Moving away slightly from cultural restoration Stewart is due to take on the role of Professor at Harvard University in January 2009. He will be a professor of human rights – teaching and running an academic faculty as the Director of Harvard Kennedy School’s Carr Center for Human Rights Policy. What about the Foundation? “I’ll remain executive chairman and Harvard have been good enough to pay for me to keep going out there.”
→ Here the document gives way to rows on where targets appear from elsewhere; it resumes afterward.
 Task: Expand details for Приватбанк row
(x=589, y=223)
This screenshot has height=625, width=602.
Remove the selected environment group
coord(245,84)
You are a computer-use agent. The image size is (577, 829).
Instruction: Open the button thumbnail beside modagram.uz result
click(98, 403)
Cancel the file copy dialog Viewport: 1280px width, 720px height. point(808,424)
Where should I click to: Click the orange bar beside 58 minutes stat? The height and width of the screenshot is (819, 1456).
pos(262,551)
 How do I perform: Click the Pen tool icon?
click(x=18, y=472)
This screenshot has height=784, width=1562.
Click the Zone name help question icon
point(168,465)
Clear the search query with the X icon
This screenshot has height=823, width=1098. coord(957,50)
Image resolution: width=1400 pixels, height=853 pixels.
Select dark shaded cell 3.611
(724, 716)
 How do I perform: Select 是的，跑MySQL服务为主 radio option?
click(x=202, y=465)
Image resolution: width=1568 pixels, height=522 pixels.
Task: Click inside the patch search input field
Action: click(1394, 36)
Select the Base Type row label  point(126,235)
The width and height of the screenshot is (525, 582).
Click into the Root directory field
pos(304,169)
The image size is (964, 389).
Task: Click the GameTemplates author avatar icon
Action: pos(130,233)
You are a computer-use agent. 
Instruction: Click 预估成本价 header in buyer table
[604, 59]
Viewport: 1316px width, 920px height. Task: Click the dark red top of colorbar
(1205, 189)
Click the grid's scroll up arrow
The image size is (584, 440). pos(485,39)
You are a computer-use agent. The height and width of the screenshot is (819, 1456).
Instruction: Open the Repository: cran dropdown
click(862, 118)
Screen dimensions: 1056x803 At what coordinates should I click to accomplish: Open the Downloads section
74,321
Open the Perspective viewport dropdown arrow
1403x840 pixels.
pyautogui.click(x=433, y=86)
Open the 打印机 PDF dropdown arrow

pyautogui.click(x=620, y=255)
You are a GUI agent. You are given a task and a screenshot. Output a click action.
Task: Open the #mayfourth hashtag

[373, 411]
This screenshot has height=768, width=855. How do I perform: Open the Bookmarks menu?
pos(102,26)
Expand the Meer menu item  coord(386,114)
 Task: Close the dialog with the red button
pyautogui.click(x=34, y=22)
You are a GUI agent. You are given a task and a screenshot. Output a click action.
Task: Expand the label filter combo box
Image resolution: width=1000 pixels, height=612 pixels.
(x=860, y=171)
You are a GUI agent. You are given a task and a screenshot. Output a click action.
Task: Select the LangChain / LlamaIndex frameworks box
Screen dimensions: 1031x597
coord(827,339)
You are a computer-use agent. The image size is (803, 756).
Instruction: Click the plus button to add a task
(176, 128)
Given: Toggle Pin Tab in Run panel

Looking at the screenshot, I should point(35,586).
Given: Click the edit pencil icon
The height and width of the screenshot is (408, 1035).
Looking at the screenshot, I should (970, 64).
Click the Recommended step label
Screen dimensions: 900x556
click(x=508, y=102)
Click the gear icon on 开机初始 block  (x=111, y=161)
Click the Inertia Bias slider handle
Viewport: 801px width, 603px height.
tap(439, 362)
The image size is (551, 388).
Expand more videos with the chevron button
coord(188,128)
Is there time to relax? “I don’t get as much time as I’d like. Seeing family is important.” His parents are now in their 80s and settled at the family home in Crieff, Scotland. “Three weeks ago I went to northern Spain from New York. I had eight days free and I went along the Pilgrims route from Astorga to Compostella doing about 25 miles a day. It was the most wonderful opportunity to refresh my mind and have clear thoughts.” For the first time in three years he didn’t pick up a phone or an email.

Not only is there a new job in academia but also the movies. Hollywood has started to speak Stewart’s name and after Brad Pitt bought the rights to his life, Orlando Bloom is due to portray the young ‘adventurer’. Jokingly he says he’d really like Judi Dench to play him.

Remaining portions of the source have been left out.